You then gave me strict orders to depart while swearing that ‘tutajua hatujui’ if we become part of what was about to go down.
You then released my foot and left. We stood up. Jairus joined me. Then it hit me, this is the reason why riots begin. If that’s not the reason, then this is the reason why they gather fuel. You were unprovoked but look, you went on picking on us. On me, for the crime of being on the road where you were deployed.
I don’t mean to be irrational, Mr. Policeman. At the end of the day, you’re the implementer of the law. Maybe it’s standard procedure to have subjects sit down on the ground for you to gauge who is trouble and who is not, in the face of tension. I salute you for doing your job. Maybe the next time we meet, I’ll be the one buying and maybe I will remind you of this day while role playing exactly what you did and you’d burst out laughing saying, “Naah Naah that wasn’t me bro.” Yeah, you’d call me bro because at the time, you will not have a gun and a rungu and you’ll know I’m the one buying.

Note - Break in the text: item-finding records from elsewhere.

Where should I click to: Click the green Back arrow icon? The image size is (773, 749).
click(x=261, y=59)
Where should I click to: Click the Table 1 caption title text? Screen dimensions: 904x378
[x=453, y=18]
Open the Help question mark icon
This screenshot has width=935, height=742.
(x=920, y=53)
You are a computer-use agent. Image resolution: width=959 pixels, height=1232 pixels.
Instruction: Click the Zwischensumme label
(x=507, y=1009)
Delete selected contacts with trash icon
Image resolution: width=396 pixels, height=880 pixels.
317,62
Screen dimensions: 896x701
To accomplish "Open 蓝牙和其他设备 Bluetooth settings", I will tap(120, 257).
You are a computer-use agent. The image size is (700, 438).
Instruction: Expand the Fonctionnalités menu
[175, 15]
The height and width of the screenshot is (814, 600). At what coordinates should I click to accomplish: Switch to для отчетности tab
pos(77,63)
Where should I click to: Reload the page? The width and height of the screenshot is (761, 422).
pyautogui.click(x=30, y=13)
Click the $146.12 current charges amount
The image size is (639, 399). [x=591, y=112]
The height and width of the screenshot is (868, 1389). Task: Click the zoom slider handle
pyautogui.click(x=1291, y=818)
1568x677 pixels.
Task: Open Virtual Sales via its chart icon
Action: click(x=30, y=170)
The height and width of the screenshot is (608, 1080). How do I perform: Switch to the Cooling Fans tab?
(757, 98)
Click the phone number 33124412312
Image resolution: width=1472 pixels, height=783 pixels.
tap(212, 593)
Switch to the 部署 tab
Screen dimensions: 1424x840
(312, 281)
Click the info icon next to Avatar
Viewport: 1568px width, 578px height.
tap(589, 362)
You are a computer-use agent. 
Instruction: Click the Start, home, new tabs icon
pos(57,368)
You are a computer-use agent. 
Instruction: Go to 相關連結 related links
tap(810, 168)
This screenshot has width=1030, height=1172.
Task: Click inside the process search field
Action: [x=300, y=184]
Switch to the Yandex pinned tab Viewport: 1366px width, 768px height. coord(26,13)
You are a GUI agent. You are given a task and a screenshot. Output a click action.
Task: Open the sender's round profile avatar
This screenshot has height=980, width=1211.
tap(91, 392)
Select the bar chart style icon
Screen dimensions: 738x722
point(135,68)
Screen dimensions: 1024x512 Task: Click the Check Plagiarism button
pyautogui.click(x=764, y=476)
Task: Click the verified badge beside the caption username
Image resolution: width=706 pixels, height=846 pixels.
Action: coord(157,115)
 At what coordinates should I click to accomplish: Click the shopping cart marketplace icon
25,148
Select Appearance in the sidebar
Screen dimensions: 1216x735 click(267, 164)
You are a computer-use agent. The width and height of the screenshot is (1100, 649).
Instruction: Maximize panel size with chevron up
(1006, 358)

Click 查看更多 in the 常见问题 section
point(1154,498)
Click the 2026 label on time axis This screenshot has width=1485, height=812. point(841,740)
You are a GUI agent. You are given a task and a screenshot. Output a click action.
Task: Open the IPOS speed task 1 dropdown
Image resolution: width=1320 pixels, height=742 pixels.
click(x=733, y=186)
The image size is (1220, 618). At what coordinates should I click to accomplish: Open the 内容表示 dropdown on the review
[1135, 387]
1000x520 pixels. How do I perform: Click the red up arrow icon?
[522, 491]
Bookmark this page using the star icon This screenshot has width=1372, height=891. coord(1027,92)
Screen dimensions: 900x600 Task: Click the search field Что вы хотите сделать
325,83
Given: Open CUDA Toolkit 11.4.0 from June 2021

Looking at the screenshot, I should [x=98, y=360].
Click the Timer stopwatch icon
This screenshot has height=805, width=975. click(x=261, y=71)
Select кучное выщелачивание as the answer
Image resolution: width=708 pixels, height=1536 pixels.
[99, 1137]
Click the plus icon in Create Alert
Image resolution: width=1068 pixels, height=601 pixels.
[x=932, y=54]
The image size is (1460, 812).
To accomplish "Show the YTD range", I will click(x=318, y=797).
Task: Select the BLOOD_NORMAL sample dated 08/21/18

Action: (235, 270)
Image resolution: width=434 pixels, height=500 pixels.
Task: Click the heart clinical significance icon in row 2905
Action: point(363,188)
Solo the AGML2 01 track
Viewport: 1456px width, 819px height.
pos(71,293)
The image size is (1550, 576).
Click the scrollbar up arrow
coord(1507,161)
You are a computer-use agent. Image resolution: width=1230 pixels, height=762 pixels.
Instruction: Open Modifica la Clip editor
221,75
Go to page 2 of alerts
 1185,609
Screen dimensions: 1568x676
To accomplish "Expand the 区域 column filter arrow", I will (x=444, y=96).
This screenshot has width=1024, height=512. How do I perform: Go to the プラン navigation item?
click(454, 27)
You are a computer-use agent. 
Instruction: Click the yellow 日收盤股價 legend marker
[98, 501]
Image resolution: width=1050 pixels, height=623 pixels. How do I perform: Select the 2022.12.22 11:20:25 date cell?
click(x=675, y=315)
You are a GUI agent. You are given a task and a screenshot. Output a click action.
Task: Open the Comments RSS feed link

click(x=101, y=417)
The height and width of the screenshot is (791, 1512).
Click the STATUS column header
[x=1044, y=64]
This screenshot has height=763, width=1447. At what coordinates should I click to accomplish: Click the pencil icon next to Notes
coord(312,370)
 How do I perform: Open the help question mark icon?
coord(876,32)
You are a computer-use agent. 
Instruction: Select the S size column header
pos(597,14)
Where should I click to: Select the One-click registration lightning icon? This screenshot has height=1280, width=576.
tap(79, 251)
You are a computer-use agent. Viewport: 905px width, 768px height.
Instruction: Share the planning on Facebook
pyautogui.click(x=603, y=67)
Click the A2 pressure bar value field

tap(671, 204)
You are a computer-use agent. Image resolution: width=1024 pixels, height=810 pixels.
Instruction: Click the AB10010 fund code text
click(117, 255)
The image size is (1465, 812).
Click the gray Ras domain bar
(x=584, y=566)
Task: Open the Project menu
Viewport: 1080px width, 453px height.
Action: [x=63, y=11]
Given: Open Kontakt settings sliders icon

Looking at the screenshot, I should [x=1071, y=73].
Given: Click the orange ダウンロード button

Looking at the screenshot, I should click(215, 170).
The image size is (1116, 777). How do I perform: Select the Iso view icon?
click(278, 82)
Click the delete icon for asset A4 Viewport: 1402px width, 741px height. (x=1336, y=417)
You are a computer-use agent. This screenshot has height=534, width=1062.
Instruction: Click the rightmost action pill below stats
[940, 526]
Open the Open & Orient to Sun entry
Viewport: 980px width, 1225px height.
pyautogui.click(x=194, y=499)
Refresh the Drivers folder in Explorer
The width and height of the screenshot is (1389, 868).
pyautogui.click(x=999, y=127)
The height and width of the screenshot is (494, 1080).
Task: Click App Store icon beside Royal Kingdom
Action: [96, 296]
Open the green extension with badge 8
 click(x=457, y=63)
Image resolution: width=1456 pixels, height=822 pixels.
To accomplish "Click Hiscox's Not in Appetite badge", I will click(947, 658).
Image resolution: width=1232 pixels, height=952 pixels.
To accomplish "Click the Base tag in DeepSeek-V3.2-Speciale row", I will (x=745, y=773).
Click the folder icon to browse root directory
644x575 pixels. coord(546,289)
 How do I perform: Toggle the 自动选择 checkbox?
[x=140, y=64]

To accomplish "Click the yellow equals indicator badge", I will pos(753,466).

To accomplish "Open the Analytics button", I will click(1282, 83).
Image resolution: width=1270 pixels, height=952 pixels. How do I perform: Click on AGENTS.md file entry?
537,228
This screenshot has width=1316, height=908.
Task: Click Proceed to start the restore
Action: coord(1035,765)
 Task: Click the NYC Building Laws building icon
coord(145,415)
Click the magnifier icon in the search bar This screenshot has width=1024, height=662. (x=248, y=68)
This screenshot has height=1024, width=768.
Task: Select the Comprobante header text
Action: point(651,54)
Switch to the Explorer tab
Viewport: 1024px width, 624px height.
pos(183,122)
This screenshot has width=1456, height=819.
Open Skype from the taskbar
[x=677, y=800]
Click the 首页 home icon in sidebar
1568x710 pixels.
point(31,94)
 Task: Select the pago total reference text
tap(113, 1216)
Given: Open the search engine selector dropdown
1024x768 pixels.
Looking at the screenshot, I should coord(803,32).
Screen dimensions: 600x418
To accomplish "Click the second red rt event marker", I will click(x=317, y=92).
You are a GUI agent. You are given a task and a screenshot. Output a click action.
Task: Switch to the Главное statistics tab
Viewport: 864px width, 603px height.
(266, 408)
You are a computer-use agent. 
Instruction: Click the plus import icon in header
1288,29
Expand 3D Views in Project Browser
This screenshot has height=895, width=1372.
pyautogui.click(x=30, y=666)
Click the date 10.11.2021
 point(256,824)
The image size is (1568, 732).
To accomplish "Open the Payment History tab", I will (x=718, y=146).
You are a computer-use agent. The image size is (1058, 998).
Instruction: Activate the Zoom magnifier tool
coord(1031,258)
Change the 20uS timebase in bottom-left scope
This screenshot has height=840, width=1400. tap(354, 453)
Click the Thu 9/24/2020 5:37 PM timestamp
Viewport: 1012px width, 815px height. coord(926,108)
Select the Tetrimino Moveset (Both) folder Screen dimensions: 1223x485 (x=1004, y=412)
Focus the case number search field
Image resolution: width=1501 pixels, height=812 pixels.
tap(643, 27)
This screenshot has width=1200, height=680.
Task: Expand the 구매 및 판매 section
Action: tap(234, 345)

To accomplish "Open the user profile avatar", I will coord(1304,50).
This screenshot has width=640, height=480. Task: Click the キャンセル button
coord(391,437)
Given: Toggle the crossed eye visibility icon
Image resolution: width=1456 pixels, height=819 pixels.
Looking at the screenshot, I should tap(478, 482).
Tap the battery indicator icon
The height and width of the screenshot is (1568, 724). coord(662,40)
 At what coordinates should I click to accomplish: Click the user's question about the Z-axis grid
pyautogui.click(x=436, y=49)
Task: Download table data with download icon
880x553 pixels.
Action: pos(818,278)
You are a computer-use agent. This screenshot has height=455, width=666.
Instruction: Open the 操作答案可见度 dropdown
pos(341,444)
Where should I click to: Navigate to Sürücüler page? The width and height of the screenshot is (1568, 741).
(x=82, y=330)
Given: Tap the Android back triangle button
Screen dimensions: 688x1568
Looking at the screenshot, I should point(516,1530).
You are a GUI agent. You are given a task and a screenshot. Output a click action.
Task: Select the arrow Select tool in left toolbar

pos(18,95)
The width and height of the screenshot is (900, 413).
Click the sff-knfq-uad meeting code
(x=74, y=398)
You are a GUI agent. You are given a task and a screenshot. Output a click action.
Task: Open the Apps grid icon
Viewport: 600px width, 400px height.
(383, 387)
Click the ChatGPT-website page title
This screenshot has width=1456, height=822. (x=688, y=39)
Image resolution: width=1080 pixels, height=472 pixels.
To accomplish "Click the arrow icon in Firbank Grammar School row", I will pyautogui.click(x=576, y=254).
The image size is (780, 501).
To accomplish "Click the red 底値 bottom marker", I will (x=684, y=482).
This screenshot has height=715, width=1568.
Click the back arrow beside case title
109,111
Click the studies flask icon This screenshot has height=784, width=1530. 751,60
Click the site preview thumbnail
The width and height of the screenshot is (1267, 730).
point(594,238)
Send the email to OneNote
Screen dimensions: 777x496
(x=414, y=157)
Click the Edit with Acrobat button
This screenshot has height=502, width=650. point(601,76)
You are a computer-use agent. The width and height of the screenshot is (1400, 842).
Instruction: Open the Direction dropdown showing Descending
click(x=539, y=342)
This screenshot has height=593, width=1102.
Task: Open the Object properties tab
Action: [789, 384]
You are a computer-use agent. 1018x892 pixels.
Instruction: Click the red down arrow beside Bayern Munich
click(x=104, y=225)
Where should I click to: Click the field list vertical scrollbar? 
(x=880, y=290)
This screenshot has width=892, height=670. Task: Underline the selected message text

But then I will also tell you, maybe you should also consider that that was a little bit too much for a comrade who had no threat on him except a pair of glasses, a fresh haircut and a stern look that shouts, ‘You use unnecessary force and I am a training journalist. Do the math.”
Speaking of math, there’s something Jairus said after that scenario. For his safety, I will not say it. But it sure is something to think about.
I chose not to talk about how you tried to call your colleague after you ordered me to sit in the middle of the road. My interpretation of that was you wanted to show him that you’ve singled out a mastermind who has attempted not to talk. God loves me Mr. Policeman.
So mjango, now I have come face to face with the claims from people who cry about police brutality. I confirm on behalf of all of them, although mine was on a smaller scale, that they are not crying wolf. If this is the small scale version of what goes on, some of these cases may not be further from the truth. I appreciate the experience because I will never judge the people who riot. Again, not to praise it, but now I understand the pain and injustice that cries in them. Now I know how peaceful demonstrations turn into ugly scenes. Now I know why.
Good day Mr. Policeman.
And Macreen, I hope we get justice for you.